If a detox diet involves severe calorie restriction, it is likely to cause weight loss and may even improve metabolic biomarkers. However, it’s unlikely to help you keep weight off long term.

Detox Diets and Stress

Several varieties of detox diets may have similar effects to those of intermittent fasting. In fact, short-term fasting may improve various disease markers in some people, including improved leptin and insulin sensitivity. (17, 18)

However, these effects do not apply to everyone.
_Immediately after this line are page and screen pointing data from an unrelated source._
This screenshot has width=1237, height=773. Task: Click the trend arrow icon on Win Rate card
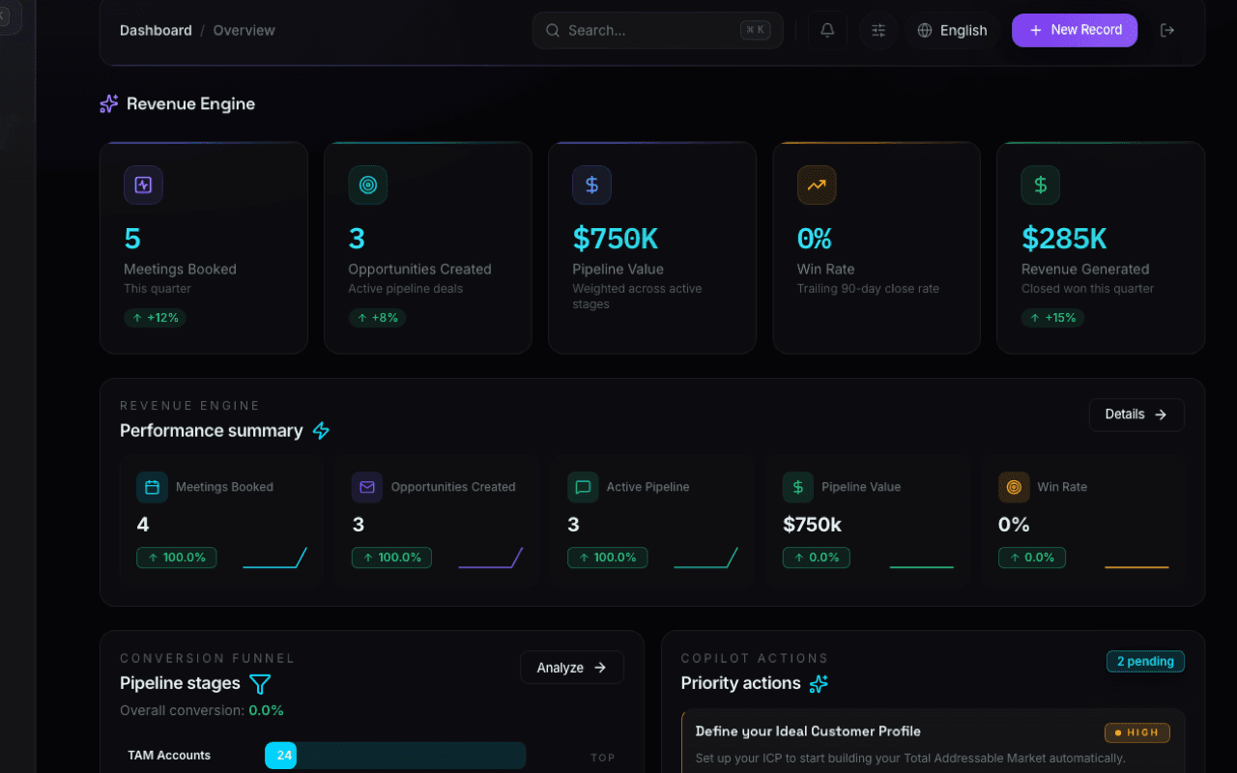point(816,185)
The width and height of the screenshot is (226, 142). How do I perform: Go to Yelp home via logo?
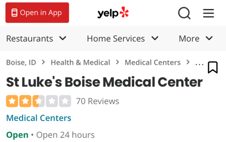click(x=113, y=13)
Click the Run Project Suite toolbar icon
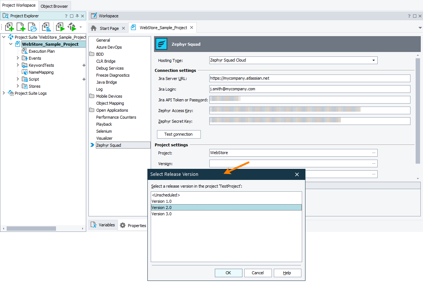 pyautogui.click(x=72, y=27)
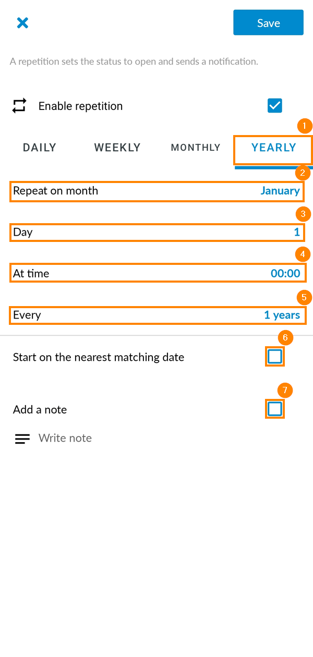Check Start on the nearest matching date
This screenshot has height=657, width=313.
pos(275,356)
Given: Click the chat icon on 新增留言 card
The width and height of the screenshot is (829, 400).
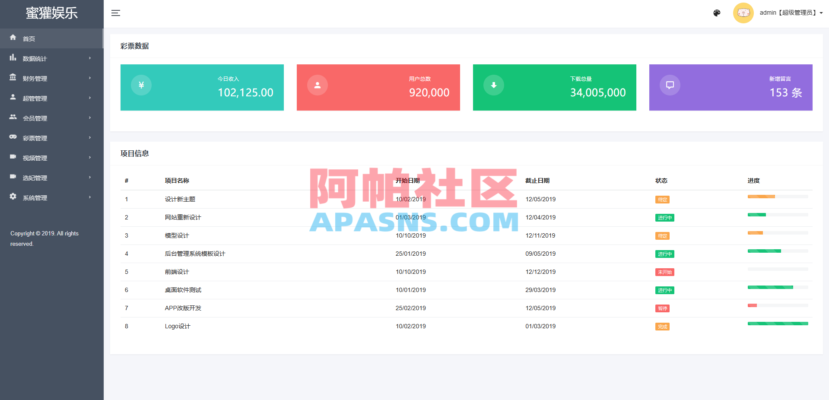Looking at the screenshot, I should click(670, 85).
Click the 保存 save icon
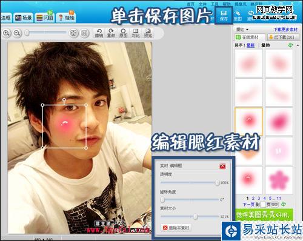The width and height of the screenshot is (303, 241). 224,15
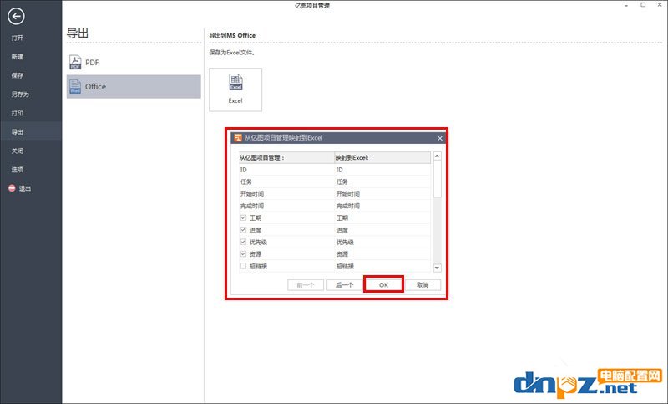This screenshot has width=668, height=404.
Task: Click the back arrow circle icon
Action: click(x=16, y=16)
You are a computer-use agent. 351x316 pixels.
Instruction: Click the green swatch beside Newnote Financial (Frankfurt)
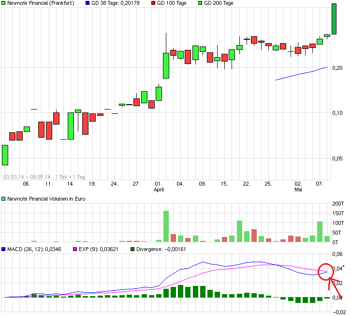point(4,3)
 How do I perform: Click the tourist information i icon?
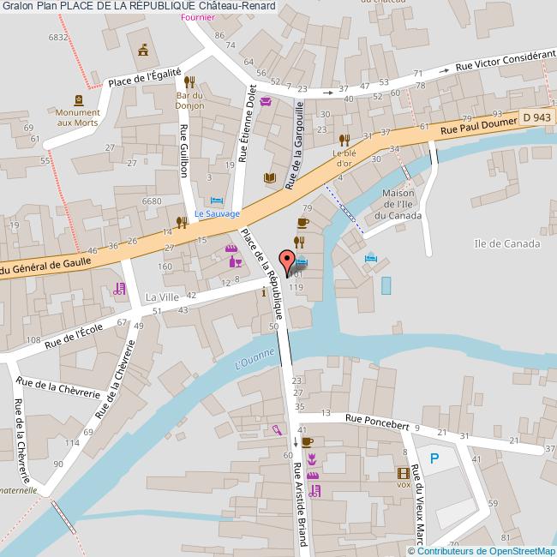point(264,293)
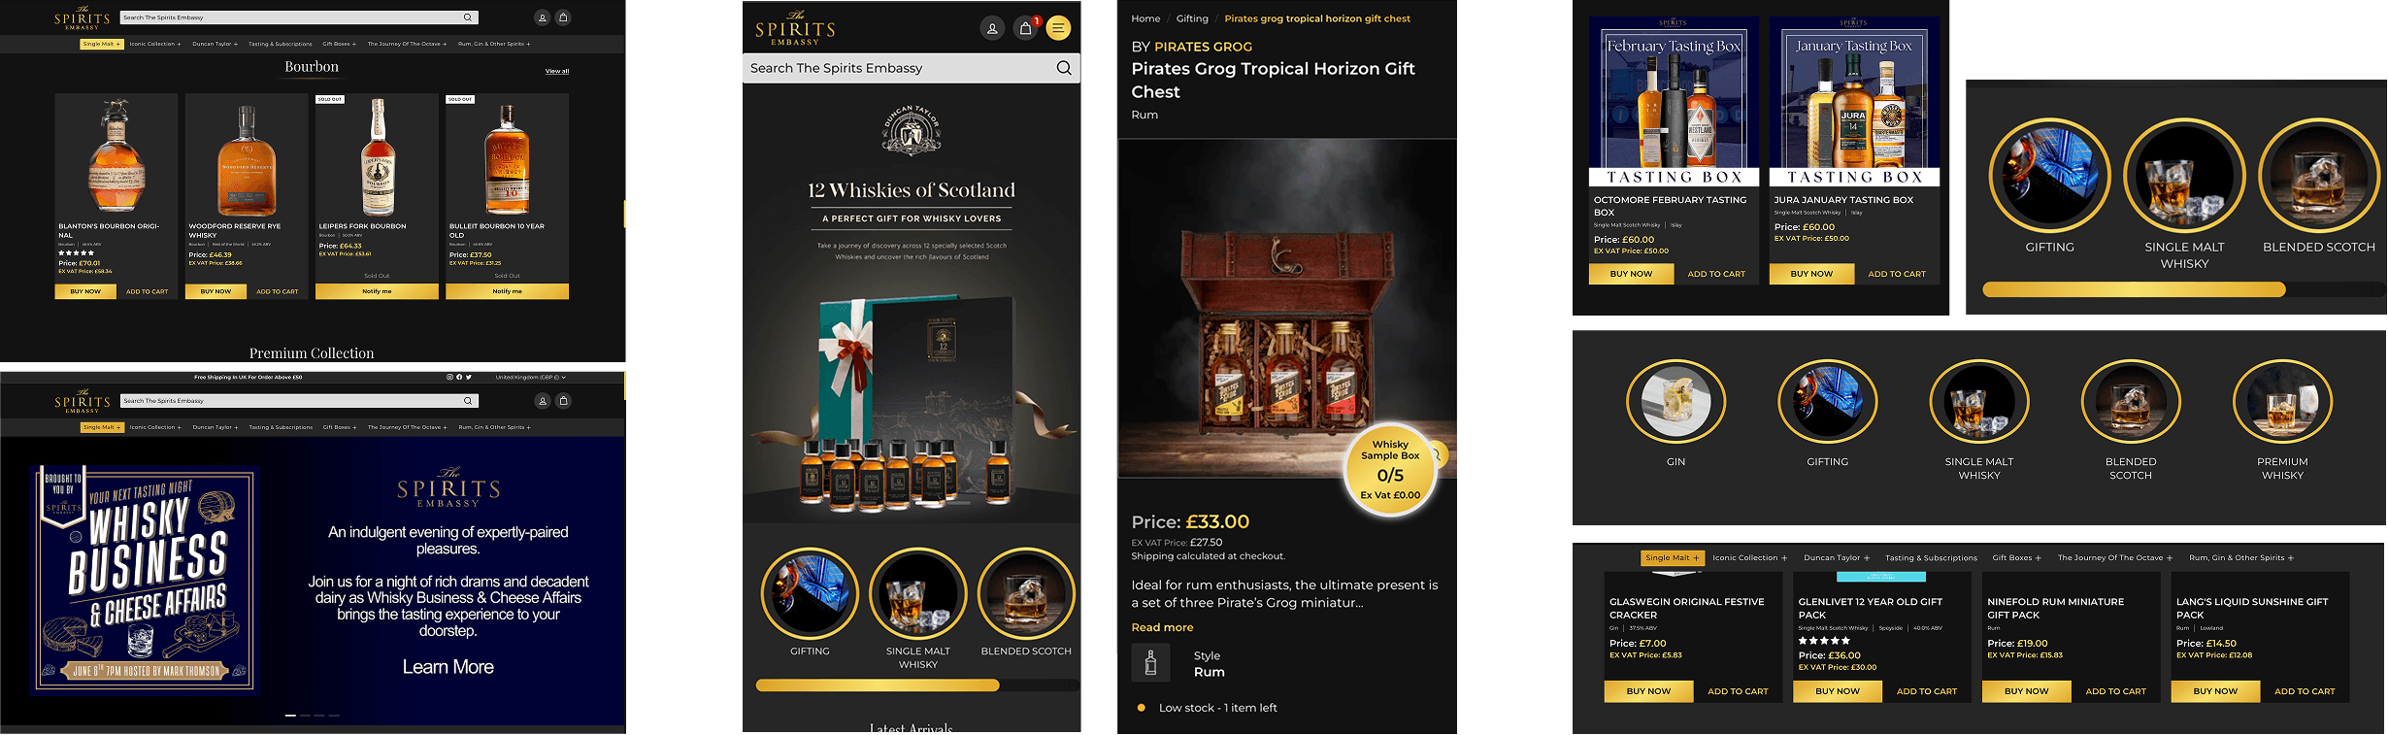2388x735 pixels.
Task: Click the Instagram icon in the announcement bar
Action: (449, 377)
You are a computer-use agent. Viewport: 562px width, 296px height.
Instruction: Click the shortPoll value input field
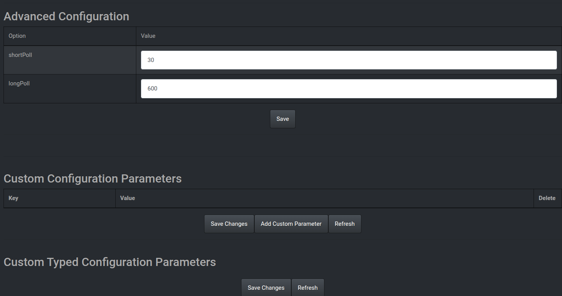[x=349, y=60]
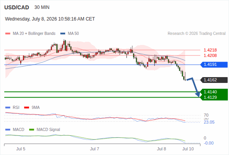Click the MA 50 blue legend swatch

(63, 34)
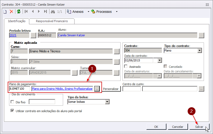
Task: Click the Personalizar button
Action: point(111,89)
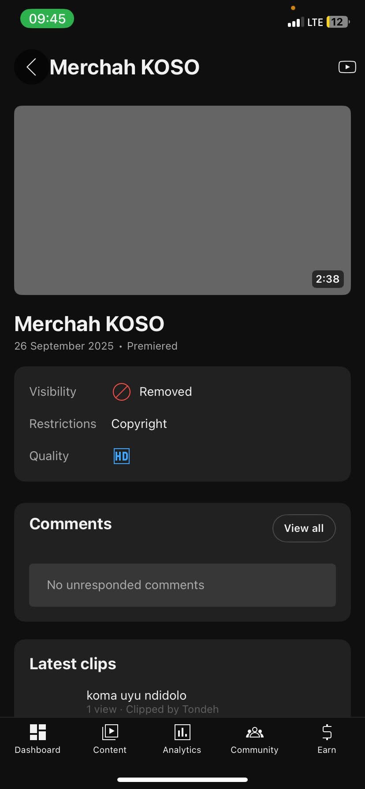Image resolution: width=365 pixels, height=789 pixels.
Task: Tap the Analytics bar chart icon
Action: 182,732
Studies in women show that both a 48-hour fast and a 3-week period of reduced calorie intake may chronically increase cortisol, your stress hormone. (19, 20)

Additionally, crash or calorie restrictive diets can be a major stressful experience, as they involve resisting temptations or relying on willpower to carry you through bouts of extreme hunger. (21, 22)

Detox Diets and Potential Benefits

A few aspects of detox diets may have health benefits, such as: (23)

  • Avoiding dietary sources of heavy metals and POPs
  • Eating whole, nutritious, healthy foods
  • Avoiding processed foods
  • Drinking more water and green tea
  • Limiting stress and getting better sleep

Detox Diets and Side Effects

Before doing any sort of detox, it is important to consider possible side effects.

Detox Diets and Severe Calorie Restriction

Several detox diets recommend fasting or severe calorie restriction. Short-term fasting and limited calorie intake can result in fatigue, irritability, and bad breath.

Long-term fasting can result in energy, vitamin, and mineral deficiencies, as well as electrolyte imbalance and even death. (24)

Furthermore, colon cleansing methods, which are sometimes recommended during detoxes, can cause dehydration, cramping, bloating, nausea, and vomiting. (25)

Detox Diets and Overdosing

Some detox diets may pose the risk of overdosing on supplements, laxatives, diuretics, and even water.

There is a lack of regulation and monitoring in the detox industry, and many detox foods and supplements may not have any scientific basis.

In the worst cases, the ingredient labels of detox products may be inaccurate. This can increase your risk of overdosing, potentially resulting in serious — and even fatal — effects. (26)

Detox Diets and At-Risk Populations

Certain people should not start any detox or calorie-restricting regimens without consulting a doctor first.

At-risk populations include children, adolescents, older adults, those who are malnourished, pregnant or lactating women, and people who have blood sugar issues, such as diabetes or an eating disorder.

The Bottom Line

Your body is frequently exposed to toxic substances. However, most of the time, it can remove them without any additional help.

While detox diets may seem tempting, their benefits likely have nothing to do with vanquishing toxins, but rather with eliminating various unhealthy food choices.

A much smarter approach is to eat healthier and improve your lifestyle rather than going on a potentially dangerous diet modification.